Vor allem Spitzenverdiener profitierten von Steuerreform

Vor allem Spitzenverdiener profitierten von Steuerreform
Steuersenkungen sollen die Bürger entlasten - wieviele Politiker haben das im vergangenen Jahrzehnt nicht immer wieder versprochen. Und eine Steuerreform nach der nächsten eingeleitet. Dumm nur, dass diese viel gepriesenen Entlastungen nur bei einer Gruppe wirklich ankamen: bei Spitzenverdienern.

Großverdiener haben im vergangenen Jahrzehnt stärker von den deutschen Sozial- und Steuerreformen profitiert als die kleinen Leute. Deshalb war die in der politischen Diskussion viel kritisierte "kalte Progression" im Portemonnaie nicht zu spüren. Im Gegenteil: "Auf mittlere Sicht haben vor allem alleinstehende Spitzenverdiener (...) profitiert", konstatiert die Organisation für wirtschaftliche Zusammenarbeit und Entwicklung (OECD) am Dienstag in einer Studie. Dagegen lagen die Abzüge für Alleinerziehende mit geringem Einkommen 2009 "nur knapp unter dem Niveau des Jahres 2000".

Bei einer Lohnerhöhung entfallen bei Normalverdienern auf jeden zusätzlichen Euro höhere Steuern und Abgaben als bei Großverdienern. Das liegt an den Beitragsbemessungsgrenzen der Sozialversicherung. "Wenn ein Arbeitnehmer seinem Angestellten bei gut 40.000 Euro Jahresgehalt mehr Geld gibt, müssen von zusätzlichen 100 Euro Arbeitskosten 65 Euro als Steuern und Abgaben abgeführt werden", rechnet die OECD vor. "Bei einem Jahresgehalt von 20.000 Euro sind es 55 Euro, bei 80.000 Euro sind es dagegen nur 44 Euro."

Insgesamt, so fasst die Studie zusammen, wird in Deutschland der Faktor Arbeit immer noch stärker mit Steuern und Sozialabgaben belastet als in anderen OECD-Ländern. Das gilt besonders für alleinstehende Geringverdienende und Alleinerziehende. Anders sieht es dagegen bei Ehepaaren mit nur einem Erwerbstätigen und alleinstehenden Spitzenverdienern aus: Hier fallen die Abzüge im OECD-Vergleich eher moderat aus und das unabhängig davon, ob Kinder zum Haushault gehören oder nicht.

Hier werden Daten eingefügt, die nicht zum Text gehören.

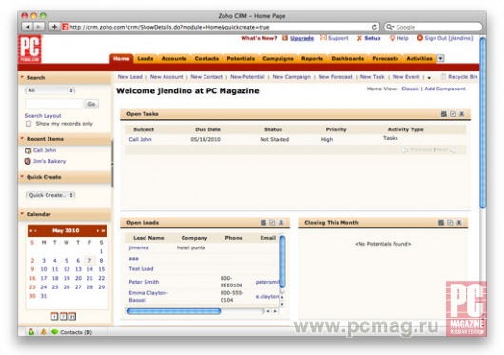Screen dimensions: 504x355
Task: Open the Reports tab
Action: tap(312, 58)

Die Organisation schlussfolgert daraus, dass die hohen Sozialabgaben die Beschäftigung in Deutschland bremsen. Die Sozialsysteme sollten daher stärker über Steuern etwa auf Konsum und Grundbesitz finanziert werden, erklärte die OECD.

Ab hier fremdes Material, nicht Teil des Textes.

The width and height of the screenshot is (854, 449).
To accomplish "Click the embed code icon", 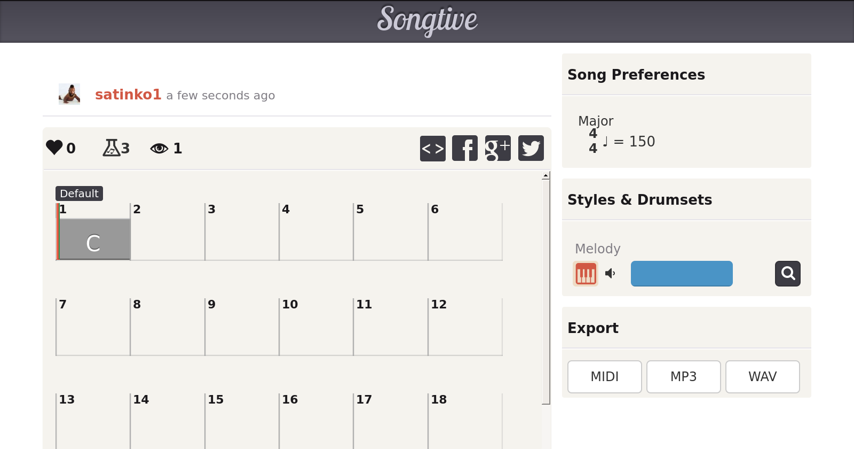I will [x=432, y=148].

"Deutschland ist im Vergleich zu anderen OECD-Staaten kein Hochsteuerland", erklärt die OECD. Der Anteil aller Steuern und Abgaben an der gesamten Wirtschaftsleistung ist mit 36,4 Prozent nur durchschnittlich. Allerdings wird der Faktor Arbeit mehr als anderswo belastet, nämlich um 51 Prozent statt 36,4 Prozent im OECD-Mittel. Frankreich liegt dabei nur ganz knapp hinter Deutschland. Höher ist die Belastung der Arbeit nur in Belgien und Ungarn.

Die Arbeitnehmer müssen heute anteilig weniger Steuern und Abgaben zahlen als vor zehn Jahren. Doch die Sozialabgaben machen immer noch 13,3 Prozent der Staatseinnahmen aus; im OECD-Mittel sind es nur neun Prozent. "Das macht Arbeit in Deutschland besonders teuer und macht es vor allem für gering Qualifizierte schwierig, eine sozialversicherungspflichtige Beschäftigung zu finden", heißt es.